Árbitro: Pablo Lunati.
Cancha: Colón.
Tanto va el cántaro... Le rompió el arco Moreno. El “Torero” estaba parado, se sacó a Razzotti de encima, saltó más que todos y clavó un cabezazo inatajable para el buen arquero Barovero. Era la justa diferencia entre un equipo y otro en el estadio de la Copa América. Foto: Amancio Alem
Con alma y vida. El grito del “Torero” Un gol con forma de desahogo en el Cementerio de los Elefantes enterraba al Vélez que pelea en los dos frentes: campeonato local y Copa Libertadores de América. Jugando así, Colón está más cerca de ganar. Foto: Pablo Aguirre
POZO (6): sin demasiado trabajo en el mano a mano. Muy bien en los centros y con muy poco para hacer en el gol. Al pelotazo frontal no lo podía salir a buscar porque era lejos; después, Zapata la desvió solo.
QUILEZ (6): mucho más activo en el primer tiempo, donde se animó a escalar por derecha como en las mejores tardes. Sacó un par de centros y Barovero le tapó un mano a mano.
GARCÉ (7): volvió a recuperar la solidez para marcar, ordenar y contagiar a los del fondo. Jugó un muy buen partido, que no se empaña por perder el salto con Domínguez antes del gol de Vélez.
RALDES (6): su misión de borrar de la cancha al “Pelado” Silva se cumplió con éxito. Puso en campo todo el oficio el zaguero boliviano y le fue bien con su partido de uno contra uno.
QUIROGA (6): entraba cuestionado, por el error contra Olimpo.
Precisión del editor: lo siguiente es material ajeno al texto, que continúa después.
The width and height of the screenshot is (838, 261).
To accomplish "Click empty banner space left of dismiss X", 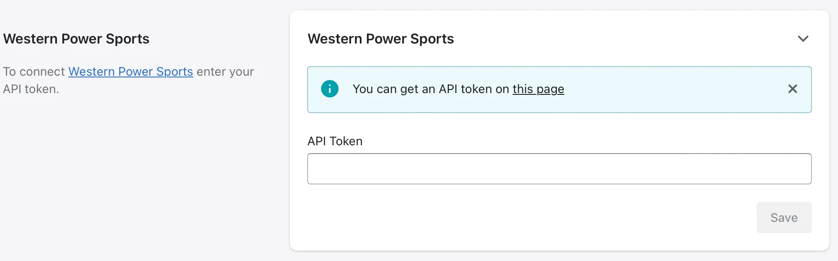I will click(674, 89).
Borró las dudas con mucha actitud y levantó mucho con sus mandadas en el complemento.
MORENO (7): puso mucha actitud por el carril, llegó a posiciones de gol —un cabezazo claro en el primer tiempo— y abrió el marcador con un bonito cabezazo.
PREDIGER (6): fue importante en el arranque del juego para cortar el funcionamiento de Vélez en la mitad de la cancha. Se hizo fuerte, anticipando y metiendo.
LEDESMA (6): fue a presionar, de manera inteligente, mucho más arriba. Hizo la simple: quitó y tocó de primera. Casi se destapa con un remate desde afuera del área.
DAMIÁN DÍAZ (6): le puso mucho sacrificio a la banda, un puesto en el cual no sólo alcanza con jugar bien. Hay que correr y poner: hizo las dos cosas hasta que se cansó. Aplaudido.
LUCAS ACOSTA (5): con dos o tres pinceladas emparejó un poco el flojísimo primer tiempo. Dos asistencias y un tres dedos que sacó Barovero, pegó en el caño y fue córner.
FUERTES (5): le faltó, esta vez, esa capacidad para transformar la jugada de ataque en gol. Le entró “mordido” a una —pase gol de Lucas Acosta— y se abrió mucho en otra.
LUQUE (-): la idea de Sciacqua fue darle oxígeno a un carril donde Díaz estaba cansado.
CANDIA (-): otro ingreso por el desgaste, en este caso el de Moreno en la derecha.
HIGUAIN (-): increíblemente nada le sale bien en Colón. Tiene la mala suerte de hacer el foul en la mitad de la cancha del cual nació el empate de Vélez.